Research Paper Volume 12, Issue 12 pp 11636—11652
PLK1 Inhibition alleviates transplant-associated obliterative bronchiolitis by suppressing myofibroblast differentiation
- 1 Department of Cardiovascular Surgery, Union Hospital, Tongji Medical College, Huazhong University of Science and Technology, Wuhan 430030, Hubei, China
- 2 Cancer Center, Union Hospital, Tongji Medical College, Huazhong University of Science and Technology, Wuhan 430030, Hubei, China
Received: January 6, 2020 Accepted: April 17, 2020 Published: June 15, 2020
https://doi.org/10.18632/aging.103330How to Cite
Copyright © 2020 Yu et al. This is an open-access article distributed under the terms of the Creative Commons Attribution License (CC BY 3.0), which permits unrestricted use, distribution, and reproduction in any medium, provided the original author and source are credited.
Abstract
Chronic allograft dysfunction (CAD) resulting from fibrosis is the major limiting factor for long-term survival of lung transplant patients. Myofibroblasts promote fibrosis in multiple organs, including the lungs. In this study, we identified PLK1 as a promoter of myofibroblast differentiation and investigated the mechanism by which its inhibition alleviates transplant-associated obliterative bronchiolitis (OB) during CAD. High-throughput bioinformatic analyses and experiments using the murine heterotopic tracheal transplantation model revealed that PLK1 is upregulated in grafts undergoing CAD as compared with controls, and that inhibiting PLK1 alleviates OB in vivo. Inhibition of PLK1 in vitro reduced expression of the specific myofibroblast differentiation marker α-smooth muscle actin (α-SMA) and decreased phosphorylation of both MEK and ERK. Importantly, we observed a similar phenomenon in human primary fibroblasts.

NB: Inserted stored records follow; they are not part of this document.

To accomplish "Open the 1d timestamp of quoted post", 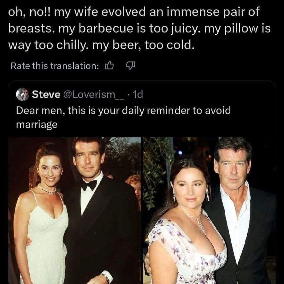I will click(138, 94).
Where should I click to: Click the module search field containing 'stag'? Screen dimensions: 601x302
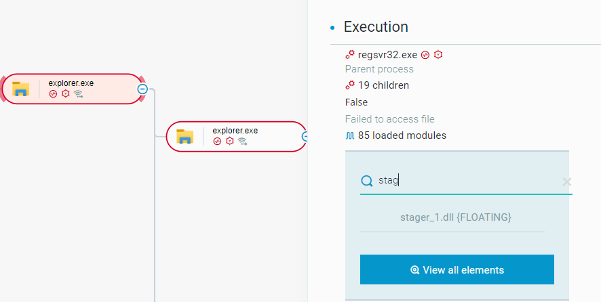tap(467, 181)
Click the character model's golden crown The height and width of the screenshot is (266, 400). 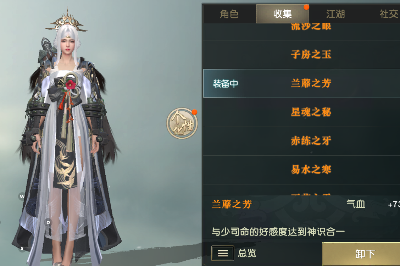67,22
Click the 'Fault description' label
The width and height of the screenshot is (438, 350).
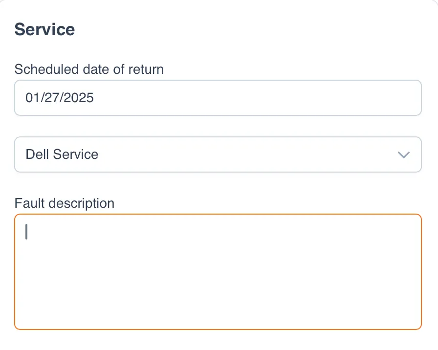[x=64, y=203]
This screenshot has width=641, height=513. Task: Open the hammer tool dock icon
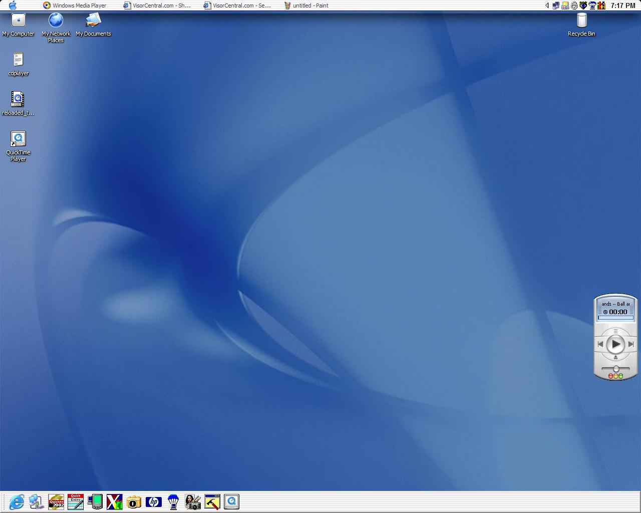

Our results thus highlight PLK1 as a promising therapeutic target for alleviating transplant-associated OB through suppression of TGF-β1-mediated myofibroblast differentiation.
Abbreviations
α-SMA: α-smooth muscle actin; CAD: chronic allograft dysfunction; GAPDH: glyceraldehyde-phosphate dehydrogenase; G6PD: glucose-6-phosphate dehydrogenase; H&E: haematoxylin and eosin; OB: obliterative bronchiolitis; PPP: pentose phosphate pathway; qRT-PCR: quantitative real-time PCR.